On 2017-07-14 16:22, Aleksey Shipilev wrote:
On 07/14/2017 04:12 PM, Claes Redestad wrote:
Thing is, "volatile" is not as strong as "final" for racy initializations:

https://shipilev.net/blog/2016/close-encounters-of-jmm-kind/#wishful-volatiles-are-finals


If that is not a concern -- e.g. if private constructor is never used to make
shared OSFs -- then "volatile" is superfluous. If it is a concern, then
"volatile" is not enough, and you have to keep "final".
Gosh!

Seeing how it's possible to lookup ObjectStreamClass and get at
ObjectStreamField's that might have been created from the internal
constructors, I think it*is*  a concern.

Thus the only viable option that allows us to be correct*and*  lazy might be to
add a new field that is lazily initialized only when using the public 
constructors:

http://cr.openjdk.java.net/~redestad/8184603/jdk.02/
I think this is fine from concurrency standpoint. Not sure how safe it is to
increase OSF footprint, that's your call! I also think the largest improvement
would be from avoiding the intern() call in constructor -- I frequently observed
it on the OSF hot paths. I would trade excess field for avoiding String.intern()
any day.

Maybe I'm not being imaginative enough, but I've not seen any heap
dumps where #OSFs are anywhere near problematic quantities.

For 64-bit VMs with compressed oops then it appears the change is
footprint neutral due to padding (according to JOL estimates), and if we
had to really optimize for applications with a huge number of OSFs then
it appears there are other things we could examine to do as well..

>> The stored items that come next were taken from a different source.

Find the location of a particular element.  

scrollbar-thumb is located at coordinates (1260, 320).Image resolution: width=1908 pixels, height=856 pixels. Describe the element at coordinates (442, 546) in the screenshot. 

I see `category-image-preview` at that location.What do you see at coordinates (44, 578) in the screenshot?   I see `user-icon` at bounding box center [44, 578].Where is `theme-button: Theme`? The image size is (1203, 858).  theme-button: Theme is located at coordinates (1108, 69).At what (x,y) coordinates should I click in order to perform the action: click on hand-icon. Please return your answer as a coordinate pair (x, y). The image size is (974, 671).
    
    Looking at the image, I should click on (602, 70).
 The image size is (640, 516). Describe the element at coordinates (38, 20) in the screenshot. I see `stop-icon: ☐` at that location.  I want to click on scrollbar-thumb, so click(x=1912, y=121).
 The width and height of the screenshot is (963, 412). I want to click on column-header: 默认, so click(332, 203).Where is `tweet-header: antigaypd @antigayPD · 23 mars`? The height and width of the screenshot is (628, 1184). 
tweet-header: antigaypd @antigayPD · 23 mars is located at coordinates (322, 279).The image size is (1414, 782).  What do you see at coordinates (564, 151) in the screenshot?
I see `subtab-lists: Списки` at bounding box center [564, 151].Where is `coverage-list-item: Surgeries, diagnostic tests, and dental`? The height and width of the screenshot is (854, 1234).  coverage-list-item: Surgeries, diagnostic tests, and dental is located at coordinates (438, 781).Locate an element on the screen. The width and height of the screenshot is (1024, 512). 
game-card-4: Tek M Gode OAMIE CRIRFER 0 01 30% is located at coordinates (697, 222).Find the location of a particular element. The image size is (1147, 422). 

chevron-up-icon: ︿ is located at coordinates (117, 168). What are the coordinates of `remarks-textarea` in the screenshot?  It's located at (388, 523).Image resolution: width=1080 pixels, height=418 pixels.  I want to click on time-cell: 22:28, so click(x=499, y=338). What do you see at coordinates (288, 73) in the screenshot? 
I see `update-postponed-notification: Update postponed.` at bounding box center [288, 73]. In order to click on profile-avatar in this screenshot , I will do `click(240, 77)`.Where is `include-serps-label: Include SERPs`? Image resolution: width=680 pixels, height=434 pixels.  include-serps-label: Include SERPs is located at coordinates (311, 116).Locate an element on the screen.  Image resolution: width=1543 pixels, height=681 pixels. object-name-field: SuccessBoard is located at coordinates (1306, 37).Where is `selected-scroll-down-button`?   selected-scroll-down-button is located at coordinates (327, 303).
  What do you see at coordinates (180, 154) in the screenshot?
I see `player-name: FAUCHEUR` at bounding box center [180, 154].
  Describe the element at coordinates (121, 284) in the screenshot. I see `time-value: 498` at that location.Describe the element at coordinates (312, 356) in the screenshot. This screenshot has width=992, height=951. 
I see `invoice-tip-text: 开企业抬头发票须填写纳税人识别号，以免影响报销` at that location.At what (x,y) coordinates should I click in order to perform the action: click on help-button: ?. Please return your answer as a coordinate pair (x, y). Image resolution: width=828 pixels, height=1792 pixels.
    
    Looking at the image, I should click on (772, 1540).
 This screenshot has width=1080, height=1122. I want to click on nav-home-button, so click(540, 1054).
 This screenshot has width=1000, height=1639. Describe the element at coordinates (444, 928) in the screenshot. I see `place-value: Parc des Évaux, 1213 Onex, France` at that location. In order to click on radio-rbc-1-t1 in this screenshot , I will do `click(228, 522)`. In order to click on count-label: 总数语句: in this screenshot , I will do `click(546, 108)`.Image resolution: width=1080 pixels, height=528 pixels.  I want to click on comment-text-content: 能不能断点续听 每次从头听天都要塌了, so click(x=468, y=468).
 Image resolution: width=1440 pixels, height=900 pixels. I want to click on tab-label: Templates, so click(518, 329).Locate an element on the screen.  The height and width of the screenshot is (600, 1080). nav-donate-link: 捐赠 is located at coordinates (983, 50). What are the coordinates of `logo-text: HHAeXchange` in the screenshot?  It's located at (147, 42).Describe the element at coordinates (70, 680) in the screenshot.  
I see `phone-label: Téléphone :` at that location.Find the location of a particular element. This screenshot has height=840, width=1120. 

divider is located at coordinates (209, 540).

As Doug Lea mentions offlist, another alternative would be to do fullFence at
the end of OSF private constructor. But, this is low-level, and relies on
hardware that handles data-dependent loads fine on reader side (which is true
for all arches OpenJDK targets, I think). If there is no pressing need to keep
OSF footprint minimal, I'd avoid doing explicit fences.

Interesting, but I think we can keep that solution in mind for if and when
there's a real need to trim down footprint.